Our director Denise Hicks and I share a conviction that comedy is under-appreciated despite its commercial success. Comedy is the most popular genre at the UK box office but rarely features in awards nominations; it’s absurd that some of the great comedians never won an Oscar for comedy.
Tell us more about the programme.
Our first annual ‘LoCo Hero’ is Edgar Wright, who’s presenting a double bill of Shaun Of The Dead and Life Is Sweet.
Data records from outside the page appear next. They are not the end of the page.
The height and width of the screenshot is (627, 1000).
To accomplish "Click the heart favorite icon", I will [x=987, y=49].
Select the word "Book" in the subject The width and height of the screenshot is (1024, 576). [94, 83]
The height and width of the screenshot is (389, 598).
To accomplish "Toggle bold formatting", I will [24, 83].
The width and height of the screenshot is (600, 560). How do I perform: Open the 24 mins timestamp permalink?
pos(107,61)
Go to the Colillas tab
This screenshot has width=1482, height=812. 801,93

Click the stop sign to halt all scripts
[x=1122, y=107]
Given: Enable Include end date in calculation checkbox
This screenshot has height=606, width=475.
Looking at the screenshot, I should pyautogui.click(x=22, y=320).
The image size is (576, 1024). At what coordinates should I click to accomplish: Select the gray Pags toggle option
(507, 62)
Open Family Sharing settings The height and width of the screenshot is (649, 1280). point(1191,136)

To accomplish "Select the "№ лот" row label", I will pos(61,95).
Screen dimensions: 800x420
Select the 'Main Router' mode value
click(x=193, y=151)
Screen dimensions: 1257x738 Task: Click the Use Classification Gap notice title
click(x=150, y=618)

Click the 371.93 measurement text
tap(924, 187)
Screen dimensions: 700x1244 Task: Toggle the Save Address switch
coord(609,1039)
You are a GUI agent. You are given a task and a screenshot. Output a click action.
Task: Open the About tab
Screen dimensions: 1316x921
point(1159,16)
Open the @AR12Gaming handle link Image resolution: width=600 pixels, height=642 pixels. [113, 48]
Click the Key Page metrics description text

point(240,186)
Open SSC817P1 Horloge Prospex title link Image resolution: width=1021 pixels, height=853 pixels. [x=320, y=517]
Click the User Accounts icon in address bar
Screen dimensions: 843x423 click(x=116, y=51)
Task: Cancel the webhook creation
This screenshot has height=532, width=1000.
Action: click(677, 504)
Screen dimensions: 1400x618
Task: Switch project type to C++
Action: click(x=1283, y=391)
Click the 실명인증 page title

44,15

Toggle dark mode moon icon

And we’re closing with a world premiere reading of The Day Off, the legendary lost script for Tony Hancock, plus an on-stage interview with Galton and Simpson and our School of Slapstick for kids.
The funniest film you’ve seen recently?
At LFF I loved Morten Tyldum’s adaptation of Jo Nesbø’s Headhunters, a fantastically violent comedy thriller. And I liked the Woody Allen season at the British Film Institute.